(PROVIDED INFORMATION)

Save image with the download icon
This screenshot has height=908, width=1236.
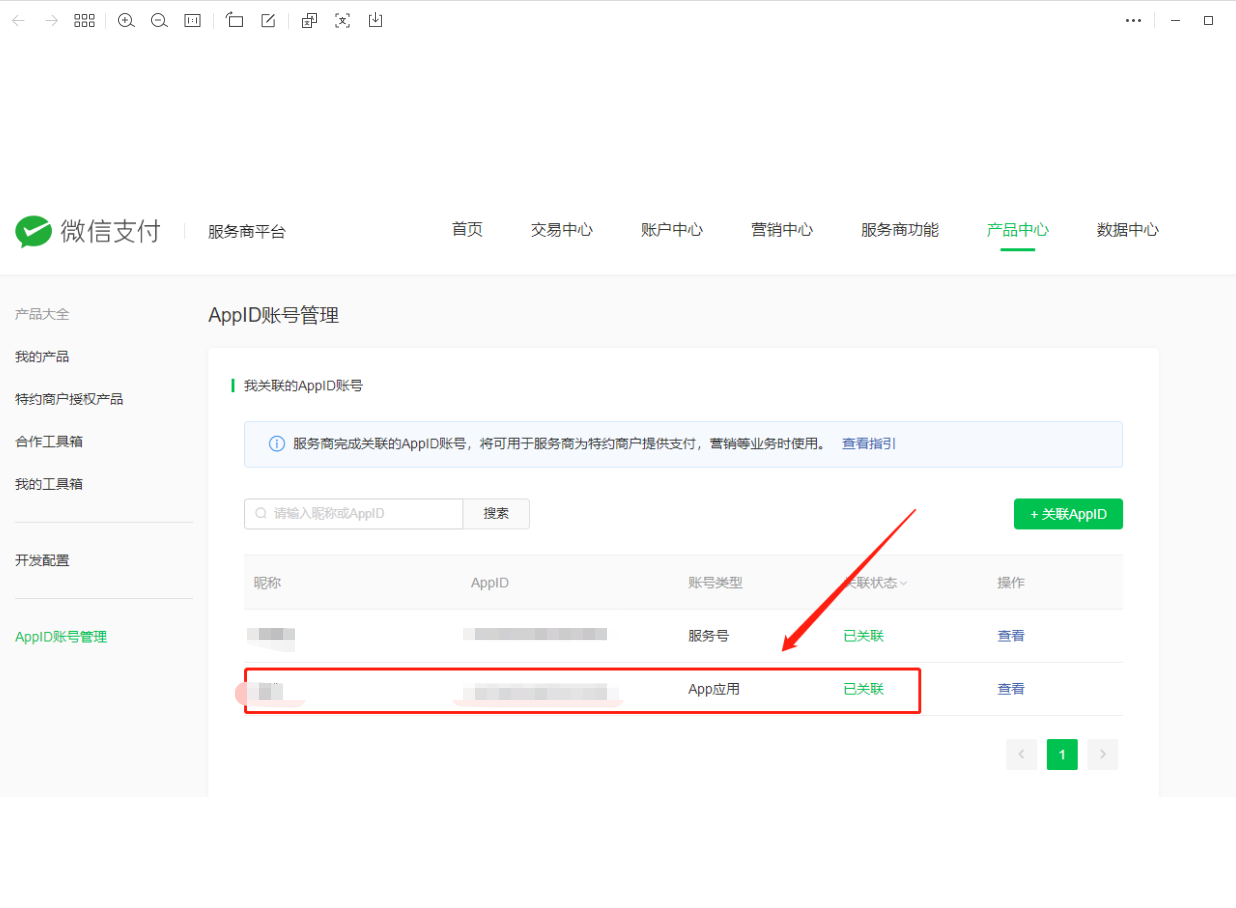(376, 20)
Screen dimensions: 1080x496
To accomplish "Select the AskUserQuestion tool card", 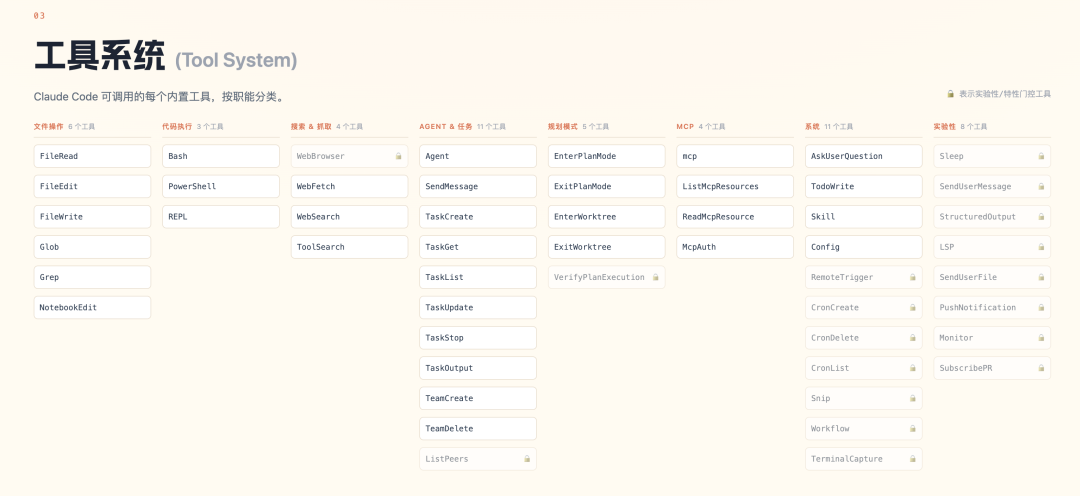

(End PROVIDED INFORMATION)

* _HOW TO COMPLETE THIS TASK_: Return every entry of the data above verbatim, with no images included.

* _RESPONSE TO THIS EXERCISE_:
Save image with the download icon
This screenshot has height=908, width=1236.
(376, 20)
Screen dimensions: 1080x496
To accomplish "Select the AskUserQuestion tool card", 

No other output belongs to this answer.